If plaintext or decrypted values are detected during load, JobRunner will automatically encrypt them using **Fernet** and persist the encrypted form.
This prevents accidental long-term storage of secrets in readable form while keeping configuration management simple.
Security and Exposure
If JobRunner is accessible from outside the local host or trusted network, it **must** be placed behind a reverse proxy such as nginx.
The reverse proxy should provide:
- TLS termination
- Authentication
- IP-based access control
- Rate limiting
JobRunner deliberately avoids implementing complex security logic and assumes a protected deployment environment.
Custom Scheduler (Optional)
Purpose
The scheduler coordinates which checks run, where, and how often.
Configuration Files
| File | Purpose |
|---|---|
| hosts.yaml | Host inventory |
| services.yaml | Service definitions |
| commands.yaml | Local command paths |
| jobrunner.yaml | Remote runners |
| exporter.yaml | Exporter targets |
Execution Logic
- Load configuration
- Replace %hostname% placeholders
- Apply random startup delay
- Execute checks at interval
- Parse JSON output
- Forward metrics to exporter
Interval Syntax
| Format | Meaning |
|---|---|
| 30s | 30 seconds |
| 5m | 5 minutes |
| 1h | 1 hour |
| 1d | 1 day |
Python Module Requirements
Overview
The monitoring stack is written in Python and relies on a small set of well-known third-party modules in addition to the Python standard library.

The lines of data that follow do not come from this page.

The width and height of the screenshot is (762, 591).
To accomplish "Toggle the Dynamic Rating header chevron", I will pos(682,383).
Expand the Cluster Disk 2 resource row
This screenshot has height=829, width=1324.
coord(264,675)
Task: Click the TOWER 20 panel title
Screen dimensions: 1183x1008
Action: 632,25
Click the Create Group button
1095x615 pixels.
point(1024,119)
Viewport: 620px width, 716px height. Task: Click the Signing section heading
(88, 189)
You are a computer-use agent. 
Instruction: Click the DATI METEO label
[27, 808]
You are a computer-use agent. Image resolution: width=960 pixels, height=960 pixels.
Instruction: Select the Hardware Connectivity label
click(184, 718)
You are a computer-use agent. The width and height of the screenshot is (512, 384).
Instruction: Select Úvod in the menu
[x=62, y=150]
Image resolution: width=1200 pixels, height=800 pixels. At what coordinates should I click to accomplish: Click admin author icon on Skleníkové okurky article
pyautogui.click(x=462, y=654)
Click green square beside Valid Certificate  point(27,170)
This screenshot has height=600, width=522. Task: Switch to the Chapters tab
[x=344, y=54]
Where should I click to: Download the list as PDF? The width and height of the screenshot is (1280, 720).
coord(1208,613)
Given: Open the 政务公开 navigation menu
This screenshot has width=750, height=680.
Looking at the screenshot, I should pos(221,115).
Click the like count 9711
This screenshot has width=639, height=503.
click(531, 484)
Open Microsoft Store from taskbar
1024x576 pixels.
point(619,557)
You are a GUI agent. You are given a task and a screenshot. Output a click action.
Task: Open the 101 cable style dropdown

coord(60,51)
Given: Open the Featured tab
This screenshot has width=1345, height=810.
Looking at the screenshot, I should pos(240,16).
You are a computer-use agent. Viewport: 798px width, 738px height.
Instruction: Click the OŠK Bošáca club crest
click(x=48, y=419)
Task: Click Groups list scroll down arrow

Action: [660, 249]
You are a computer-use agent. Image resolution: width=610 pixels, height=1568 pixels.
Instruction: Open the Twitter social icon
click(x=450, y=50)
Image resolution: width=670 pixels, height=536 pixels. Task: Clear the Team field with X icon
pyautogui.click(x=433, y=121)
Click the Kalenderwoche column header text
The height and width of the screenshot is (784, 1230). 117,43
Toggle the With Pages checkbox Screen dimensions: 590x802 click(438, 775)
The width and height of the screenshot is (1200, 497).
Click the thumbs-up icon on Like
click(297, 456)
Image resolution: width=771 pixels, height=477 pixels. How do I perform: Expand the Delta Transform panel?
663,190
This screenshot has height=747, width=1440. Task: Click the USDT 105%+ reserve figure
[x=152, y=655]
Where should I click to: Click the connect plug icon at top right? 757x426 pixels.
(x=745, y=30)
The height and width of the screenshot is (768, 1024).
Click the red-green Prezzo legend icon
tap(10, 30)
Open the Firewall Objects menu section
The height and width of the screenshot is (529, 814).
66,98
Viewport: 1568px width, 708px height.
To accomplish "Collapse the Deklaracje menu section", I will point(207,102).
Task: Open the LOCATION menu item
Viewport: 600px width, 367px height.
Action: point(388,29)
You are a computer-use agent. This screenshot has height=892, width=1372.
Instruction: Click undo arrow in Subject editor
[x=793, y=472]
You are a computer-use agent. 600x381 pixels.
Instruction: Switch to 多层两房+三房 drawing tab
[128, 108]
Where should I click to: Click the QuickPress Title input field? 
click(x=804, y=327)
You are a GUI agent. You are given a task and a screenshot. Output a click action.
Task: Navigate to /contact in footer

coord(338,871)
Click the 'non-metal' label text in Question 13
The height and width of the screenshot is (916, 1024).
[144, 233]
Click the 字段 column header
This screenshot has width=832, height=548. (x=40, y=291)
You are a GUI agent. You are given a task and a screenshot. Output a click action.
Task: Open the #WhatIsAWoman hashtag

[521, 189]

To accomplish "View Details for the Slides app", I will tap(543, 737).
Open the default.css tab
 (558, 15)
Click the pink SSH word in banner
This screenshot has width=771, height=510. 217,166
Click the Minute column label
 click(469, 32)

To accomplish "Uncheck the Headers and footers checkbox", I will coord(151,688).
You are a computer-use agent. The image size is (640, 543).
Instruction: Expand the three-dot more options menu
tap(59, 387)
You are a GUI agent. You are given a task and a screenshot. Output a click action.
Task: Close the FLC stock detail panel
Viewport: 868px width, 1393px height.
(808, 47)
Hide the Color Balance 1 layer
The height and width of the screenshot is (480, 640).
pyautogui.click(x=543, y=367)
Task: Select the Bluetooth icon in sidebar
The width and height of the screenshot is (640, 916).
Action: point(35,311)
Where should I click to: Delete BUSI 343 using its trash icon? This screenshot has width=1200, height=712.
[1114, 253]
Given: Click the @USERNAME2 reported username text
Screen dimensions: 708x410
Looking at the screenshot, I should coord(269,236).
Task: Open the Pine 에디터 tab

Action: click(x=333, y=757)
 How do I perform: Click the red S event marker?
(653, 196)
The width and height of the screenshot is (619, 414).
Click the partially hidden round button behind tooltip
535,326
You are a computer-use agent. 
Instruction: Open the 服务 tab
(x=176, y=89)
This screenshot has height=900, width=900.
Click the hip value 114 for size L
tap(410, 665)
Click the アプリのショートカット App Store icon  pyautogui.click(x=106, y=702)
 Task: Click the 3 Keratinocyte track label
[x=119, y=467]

| Component | Purpose | Python Modules |
|---|---|---|
| Exporter | Prometheus metrics endpoint | flask, prometheus_client, requests, cryptography |
| Scheduler | Job orchestration | pyyaml |
| JobRunner | Remote execution API | flask, pyyaml, cryptography |
| Plugins | Monitoring checks | requests, psutil |
Custom Exporter
from flask import Flask from prometheus_client import CollectorRegistry, generate_latest from prometheus_client.core import GaugeMetricFamily import requests import sqlite3
Scheduler
import yaml import threading import subprocess import time
JobRunner
from flask import Flask, request, jsonify from cryptography.fernet import Fernet import yaml import subprocess import logging
Plugins
import requests import psutil import socket import ssl import argparse import json import time
Python Version
- Python 3.8 or newer
- Python 3.11 recommended
Minimal Installation
pip install flask prometheus_client requests pyyaml psutil cryptography
Summary of Custom Monitoring Stack
This monitoring stack provides:
- Stateless plugin execution
- Prometheus-compatible metrics
- Automatic metric expiry
- Remote execution without SSH
- Central scheduling
- Clear JSON boundaries
- Automatic self-healing encryption of sensitive configuration values
It is intentionally simple, predictable, and easy to reason about.